Considérés comme frivoles et déplacés, les tweets du fils du président Yoweri Museveni ont suscité de vives réactions. Plusieurs observateurs dénoncent un discours à la fois provocateur et révélateur d’une stratégie plus vaste. « La présence militaire ougandaise en RDC, sous couvert de coopération avec les FARDC, est loin de faire l’unanimité », a déclaré Fabrice Saambili, opposant politique, qui considère cette collaboration comme un « marché de dupes » dans lequel la RDC ressort systématiquement perdante.

Plus préoccupant encore, le général Muhoozi Kainerugaba s’est publiquement montré favorable au M23, groupe rebelle qui occupe actuellement Goma et Bukavu, déstabilisant ainsi l’Est de la RDC. « Comment justifier une coopération militaire avec une armée dont le commandement affiche ouvertement des sympathies pour ceux qui nous attaquent ? », s’interroge Fabrice Saambili.

Au-delà des considérations sécuritaires, cette alliance militaire fragilise la souveraineté de la RDC. « Chaque fois que nous sollicitons une armée étrangère, nous affaiblissons un peu plus nos propres forces et la crédibilité de l’État congolais », déplore l’opposant. La présence prolongée de l’UPDF risque de créer une dépendance dangereuse et de faciliter une emprise ougandaise sur les ressources minières du Nord-Kivu et de l’Ituri.

Sur le terrain, la réalité est préoccupante. Plusieurs rapports indiquent que l’UPDF mène unilatéralement certaines opérations, sans réelle coordination avec les FARDC, ce qui soulève des questions sur le contrôle effectif de cette intervention. « Il n’y a aucune garantie que les intérêts du Congo soient réellement protégés. Tout porte à croire que l’Ouganda manœuvre pour consolider sa position géostratégique et accéder aux ressources minières de la RDC », alerte un analyste.

Certains observateurs craignent que cette présence militaire ne se transforme en occupation déguisée. « L’histoire nous a appris qu’une armée étrangère qui entre en RDC n’en repart jamais facilement. L’État congolais doit cesser cette politique de soumission et investir sérieusement dans le renforcement de ses propres forces armées », prévient un expert en géopolitique ayant requis l’anonymat.

Une mission occultée par de l’Ouganda

Selon cet expert, l’intervention de Muhoozi Kainerugaba révèle une stratégie de longue date visant à infiltrer l’appareil étatique congolais pour accéder aux ressources minières sans entrave. « Depuis quatre ans, la RDC fait face à une nouvelle offensive du M23, soutenue par plusieurs États voisins, avec le Rwanda en première ligne », explique-t-il.
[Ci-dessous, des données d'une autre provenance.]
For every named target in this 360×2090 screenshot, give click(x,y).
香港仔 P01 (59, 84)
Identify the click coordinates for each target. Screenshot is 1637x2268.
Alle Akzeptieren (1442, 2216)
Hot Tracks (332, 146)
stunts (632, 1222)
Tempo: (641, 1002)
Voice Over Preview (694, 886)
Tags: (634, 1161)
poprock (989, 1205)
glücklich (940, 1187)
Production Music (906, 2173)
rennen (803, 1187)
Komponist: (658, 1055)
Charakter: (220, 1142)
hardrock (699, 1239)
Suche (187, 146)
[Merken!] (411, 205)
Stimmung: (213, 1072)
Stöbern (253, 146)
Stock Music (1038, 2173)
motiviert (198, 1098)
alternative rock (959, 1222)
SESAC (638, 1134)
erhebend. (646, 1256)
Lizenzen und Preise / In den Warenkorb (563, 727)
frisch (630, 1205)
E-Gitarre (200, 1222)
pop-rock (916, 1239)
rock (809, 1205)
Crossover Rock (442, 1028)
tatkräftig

Il doute de la sincérité de l’Ouganda dans sa coopération avec la RDC pour combattre les ADF, suspectant plutôt une stratégie de manipulation visant à s’attirer la sympathie des populations locales tout en consolidant une présence militaire durable sur le sol congolais.

Dans le Grand Nord de la province, bien que l’UPDF prétende combattre aux côtés des FARDC contre les ADF, « la paix semble miraculeusement s’imposer dans les zones où l’UPDF s’est installée, tandis que les attaques des ADF se déplacent vers des régions éloignées de leurs positions », souligne-t-il, pointant du doigt une stratégie de contrôle territoriale savamment orchestrée.

« La présence de l’UPDF en RDC semble avoir été planifiée de longue date, avec un objectif précis que Muhoozi Kainerugaba a maladroitement dévoilé », analyse l’expert. Il considère que « les attaques des ADF en Ouganda ont servi de prétexte pour justifier une intervention militaire et établir durablement leur présence en RDC ».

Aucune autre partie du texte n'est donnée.